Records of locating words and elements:
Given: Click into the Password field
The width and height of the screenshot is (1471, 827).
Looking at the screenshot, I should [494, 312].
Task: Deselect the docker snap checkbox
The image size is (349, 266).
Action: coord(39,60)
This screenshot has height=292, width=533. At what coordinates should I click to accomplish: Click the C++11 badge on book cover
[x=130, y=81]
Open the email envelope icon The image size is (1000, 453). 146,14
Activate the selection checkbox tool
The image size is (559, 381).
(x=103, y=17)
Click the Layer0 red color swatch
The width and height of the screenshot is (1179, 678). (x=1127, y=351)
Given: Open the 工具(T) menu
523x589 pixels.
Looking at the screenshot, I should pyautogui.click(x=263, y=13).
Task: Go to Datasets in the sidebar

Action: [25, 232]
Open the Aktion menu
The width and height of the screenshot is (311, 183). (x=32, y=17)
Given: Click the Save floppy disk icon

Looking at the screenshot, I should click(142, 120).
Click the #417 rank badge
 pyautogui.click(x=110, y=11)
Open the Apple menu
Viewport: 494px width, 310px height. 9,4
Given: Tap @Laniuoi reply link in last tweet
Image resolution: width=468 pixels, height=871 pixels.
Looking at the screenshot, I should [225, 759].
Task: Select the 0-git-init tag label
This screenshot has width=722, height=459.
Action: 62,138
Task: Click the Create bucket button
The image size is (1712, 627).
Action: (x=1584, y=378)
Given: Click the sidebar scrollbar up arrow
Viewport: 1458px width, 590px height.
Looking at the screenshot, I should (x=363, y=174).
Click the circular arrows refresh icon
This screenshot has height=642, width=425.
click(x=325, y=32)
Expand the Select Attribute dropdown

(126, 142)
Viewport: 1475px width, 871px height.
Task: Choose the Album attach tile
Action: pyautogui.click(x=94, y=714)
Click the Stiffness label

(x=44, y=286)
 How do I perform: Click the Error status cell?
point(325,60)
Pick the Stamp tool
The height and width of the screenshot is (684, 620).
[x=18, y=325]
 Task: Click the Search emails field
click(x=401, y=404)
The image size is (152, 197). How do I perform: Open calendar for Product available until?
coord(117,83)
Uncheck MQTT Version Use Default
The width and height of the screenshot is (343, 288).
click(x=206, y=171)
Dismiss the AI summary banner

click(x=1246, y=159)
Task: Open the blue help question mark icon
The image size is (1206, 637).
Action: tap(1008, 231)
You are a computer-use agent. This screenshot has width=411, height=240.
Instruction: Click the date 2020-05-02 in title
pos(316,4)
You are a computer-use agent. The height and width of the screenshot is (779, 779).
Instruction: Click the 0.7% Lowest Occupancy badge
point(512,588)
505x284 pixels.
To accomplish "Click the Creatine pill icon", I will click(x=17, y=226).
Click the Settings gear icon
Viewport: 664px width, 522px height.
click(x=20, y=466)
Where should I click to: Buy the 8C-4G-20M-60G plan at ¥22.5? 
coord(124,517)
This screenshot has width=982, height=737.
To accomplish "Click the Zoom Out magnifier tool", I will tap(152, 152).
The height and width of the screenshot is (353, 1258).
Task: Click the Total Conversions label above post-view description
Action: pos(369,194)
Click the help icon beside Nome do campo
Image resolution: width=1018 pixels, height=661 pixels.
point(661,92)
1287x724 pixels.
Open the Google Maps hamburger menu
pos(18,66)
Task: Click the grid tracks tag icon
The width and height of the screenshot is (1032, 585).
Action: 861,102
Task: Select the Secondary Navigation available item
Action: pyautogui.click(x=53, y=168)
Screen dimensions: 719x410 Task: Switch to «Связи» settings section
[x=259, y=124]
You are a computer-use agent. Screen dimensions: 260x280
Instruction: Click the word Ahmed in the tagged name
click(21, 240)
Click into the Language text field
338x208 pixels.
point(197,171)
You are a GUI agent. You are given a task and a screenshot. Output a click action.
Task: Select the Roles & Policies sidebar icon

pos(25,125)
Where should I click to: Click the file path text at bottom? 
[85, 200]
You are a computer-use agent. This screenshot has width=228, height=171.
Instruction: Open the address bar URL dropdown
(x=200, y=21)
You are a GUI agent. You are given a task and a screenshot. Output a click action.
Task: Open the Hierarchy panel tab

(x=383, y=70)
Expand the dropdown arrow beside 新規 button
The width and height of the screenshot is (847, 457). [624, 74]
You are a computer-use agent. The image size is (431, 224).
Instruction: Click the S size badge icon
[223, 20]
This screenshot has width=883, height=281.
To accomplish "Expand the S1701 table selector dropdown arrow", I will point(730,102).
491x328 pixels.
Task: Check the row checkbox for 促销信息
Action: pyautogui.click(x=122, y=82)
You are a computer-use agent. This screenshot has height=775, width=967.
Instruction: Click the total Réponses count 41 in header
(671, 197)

## REQUIRED WORK
Reproduce every one of the rows above line for line, without changing anything.

## WRITTEN RESPONSE
Given: Click into the Password field
The width and height of the screenshot is (1471, 827).
Looking at the screenshot, I should [494, 312].
Task: Deselect the docker snap checkbox
The image size is (349, 266).
Action: coord(39,60)
This screenshot has height=292, width=533. At what coordinates should I click to accomplish: Click the C++11 badge on book cover
[x=130, y=81]
Open the email envelope icon The image size is (1000, 453). 146,14
Activate the selection checkbox tool
The image size is (559, 381).
(x=103, y=17)
Click the Layer0 red color swatch
The width and height of the screenshot is (1179, 678). (x=1127, y=351)
Given: Open the 工具(T) menu
523x589 pixels.
Looking at the screenshot, I should pyautogui.click(x=263, y=13).
Task: Go to Datasets in the sidebar

Action: [25, 232]
Open the Aktion menu
The width and height of the screenshot is (311, 183). (x=32, y=17)
Given: Click the Save floppy disk icon

Looking at the screenshot, I should click(142, 120).
Click the #417 rank badge
 pyautogui.click(x=110, y=11)
Open the Apple menu
Viewport: 494px width, 310px height. 9,4
Given: Tap @Laniuoi reply link in last tweet
Image resolution: width=468 pixels, height=871 pixels.
Looking at the screenshot, I should [225, 759].
Task: Select the 0-git-init tag label
This screenshot has width=722, height=459.
Action: 62,138
Task: Click the Create bucket button
The image size is (1712, 627).
Action: (x=1584, y=378)
Given: Click the sidebar scrollbar up arrow
Viewport: 1458px width, 590px height.
Looking at the screenshot, I should (x=363, y=174).
Click the circular arrows refresh icon
This screenshot has height=642, width=425.
click(x=325, y=32)
Expand the Select Attribute dropdown

(126, 142)
Viewport: 1475px width, 871px height.
Task: Choose the Album attach tile
Action: pyautogui.click(x=94, y=714)
Click the Stiffness label

(x=44, y=286)
 How do I perform: Click the Error status cell?
point(325,60)
Pick the Stamp tool
The height and width of the screenshot is (684, 620).
[x=18, y=325]
 Task: Click the Search emails field
click(x=401, y=404)
The image size is (152, 197). How do I perform: Open calendar for Product available until?
coord(117,83)
Uncheck MQTT Version Use Default
The width and height of the screenshot is (343, 288).
click(x=206, y=171)
Dismiss the AI summary banner

click(x=1246, y=159)
Task: Open the blue help question mark icon
The image size is (1206, 637).
Action: tap(1008, 231)
You are a computer-use agent. This screenshot has width=411, height=240.
Instruction: Click the date 2020-05-02 in title
pos(316,4)
You are a computer-use agent. The height and width of the screenshot is (779, 779).
Instruction: Click the 0.7% Lowest Occupancy badge
point(512,588)
505x284 pixels.
To accomplish "Click the Creatine pill icon", I will click(x=17, y=226).
Click the Settings gear icon
Viewport: 664px width, 522px height.
click(x=20, y=466)
Where should I click to: Buy the 8C-4G-20M-60G plan at ¥22.5? 
coord(124,517)
This screenshot has width=982, height=737.
To accomplish "Click the Zoom Out magnifier tool", I will tap(152, 152).
The height and width of the screenshot is (353, 1258).
Task: Click the Total Conversions label above post-view description
Action: pos(369,194)
Click the help icon beside Nome do campo
Image resolution: width=1018 pixels, height=661 pixels.
point(661,92)
1287x724 pixels.
Open the Google Maps hamburger menu
pos(18,66)
Task: Click the grid tracks tag icon
The width and height of the screenshot is (1032, 585).
Action: 861,102
Task: Select the Secondary Navigation available item
Action: pyautogui.click(x=53, y=168)
Screen dimensions: 719x410 Task: Switch to «Связи» settings section
[x=259, y=124]
You are a computer-use agent. Screen dimensions: 260x280
Instruction: Click the word Ahmed in the tagged name
click(21, 240)
Click into the Language text field
338x208 pixels.
point(197,171)
You are a GUI agent. You are given a task and a screenshot. Output a click action.
Task: Select the Roles & Policies sidebar icon

pos(25,125)
Where should I click to: Click the file path text at bottom? 
[85, 200]
You are a computer-use agent. This screenshot has width=228, height=171.
Instruction: Open the address bar URL dropdown
(x=200, y=21)
You are a GUI agent. You are given a task and a screenshot. Output a click action.
Task: Open the Hierarchy panel tab

(x=383, y=70)
Expand the dropdown arrow beside 新規 button
The width and height of the screenshot is (847, 457). [624, 74]
You are a computer-use agent. The image size is (431, 224).
Instruction: Click the S size badge icon
[223, 20]
This screenshot has width=883, height=281.
To accomplish "Expand the S1701 table selector dropdown arrow", I will point(730,102).
491x328 pixels.
Task: Check the row checkbox for 促销信息
Action: pyautogui.click(x=122, y=82)
You are a computer-use agent. This screenshot has height=775, width=967.
Instruction: Click the total Réponses count 41 in header
(671, 197)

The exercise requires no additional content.